[Interface element records]
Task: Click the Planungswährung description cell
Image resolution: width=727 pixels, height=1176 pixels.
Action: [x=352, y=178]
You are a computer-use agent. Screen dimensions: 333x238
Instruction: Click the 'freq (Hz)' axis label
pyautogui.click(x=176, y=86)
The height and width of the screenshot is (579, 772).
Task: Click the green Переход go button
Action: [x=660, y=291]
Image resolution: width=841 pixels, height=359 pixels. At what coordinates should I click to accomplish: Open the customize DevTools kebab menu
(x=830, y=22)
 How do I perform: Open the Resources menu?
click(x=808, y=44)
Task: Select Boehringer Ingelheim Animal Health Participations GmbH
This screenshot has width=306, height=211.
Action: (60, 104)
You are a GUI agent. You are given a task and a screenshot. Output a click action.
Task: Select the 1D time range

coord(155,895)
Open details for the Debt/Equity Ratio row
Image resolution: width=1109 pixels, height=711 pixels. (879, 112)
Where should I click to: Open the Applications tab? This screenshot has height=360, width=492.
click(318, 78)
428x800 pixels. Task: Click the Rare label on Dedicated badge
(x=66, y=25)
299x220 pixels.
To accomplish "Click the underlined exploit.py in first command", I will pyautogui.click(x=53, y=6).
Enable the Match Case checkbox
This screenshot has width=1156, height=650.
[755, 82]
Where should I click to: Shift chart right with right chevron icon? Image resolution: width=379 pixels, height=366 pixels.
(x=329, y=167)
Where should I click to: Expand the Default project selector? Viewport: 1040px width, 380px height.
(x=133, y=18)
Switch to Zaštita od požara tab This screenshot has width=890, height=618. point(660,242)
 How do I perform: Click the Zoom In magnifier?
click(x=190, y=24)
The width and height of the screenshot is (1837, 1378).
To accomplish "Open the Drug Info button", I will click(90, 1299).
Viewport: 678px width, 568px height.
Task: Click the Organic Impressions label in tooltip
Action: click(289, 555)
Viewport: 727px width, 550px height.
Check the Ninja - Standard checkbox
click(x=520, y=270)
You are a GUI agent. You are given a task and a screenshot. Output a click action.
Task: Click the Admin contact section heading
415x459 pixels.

**EXERCISE AIM:**
Extract each line of the data above and reproduce every one verbatim, preserving the original order.

**CORRECT ANSWER:**
Task: Click the Planungswährung description cell
Image resolution: width=727 pixels, height=1176 pixels.
Action: [x=352, y=178]
You are a computer-use agent. Screen dimensions: 333x238
Instruction: Click the 'freq (Hz)' axis label
pyautogui.click(x=176, y=86)
The height and width of the screenshot is (579, 772).
Task: Click the green Переход go button
Action: [x=660, y=291]
Image resolution: width=841 pixels, height=359 pixels. At what coordinates should I click to accomplish: Open the customize DevTools kebab menu
(x=830, y=22)
 How do I perform: Open the Resources menu?
click(x=808, y=44)
Task: Select Boehringer Ingelheim Animal Health Participations GmbH
This screenshot has width=306, height=211.
Action: (60, 104)
You are a GUI agent. You are given a task and a screenshot. Output a click action.
Task: Select the 1D time range

coord(155,895)
Open details for the Debt/Equity Ratio row
Image resolution: width=1109 pixels, height=711 pixels. (879, 112)
Where should I click to: Open the Applications tab? This screenshot has height=360, width=492.
click(318, 78)
428x800 pixels. Task: Click the Rare label on Dedicated badge
(x=66, y=25)
299x220 pixels.
To accomplish "Click the underlined exploit.py in first command", I will pyautogui.click(x=53, y=6).
Enable the Match Case checkbox
This screenshot has width=1156, height=650.
[755, 82]
Where should I click to: Shift chart right with right chevron icon? Image resolution: width=379 pixels, height=366 pixels.
(x=329, y=167)
Where should I click to: Expand the Default project selector? Viewport: 1040px width, 380px height.
(x=133, y=18)
Switch to Zaštita od požara tab This screenshot has width=890, height=618. point(660,242)
 How do I perform: Click the Zoom In magnifier?
click(x=190, y=24)
The width and height of the screenshot is (1837, 1378).
To accomplish "Open the Drug Info button", I will click(90, 1299).
Viewport: 678px width, 568px height.
Task: Click the Organic Impressions label in tooltip
Action: click(289, 555)
Viewport: 727px width, 550px height.
Check the Ninja - Standard checkbox
click(x=520, y=270)
You are a GUI agent. You are given a task and a screenshot. Output a click action.
Task: Click the Admin contact section heading
415x459 pixels.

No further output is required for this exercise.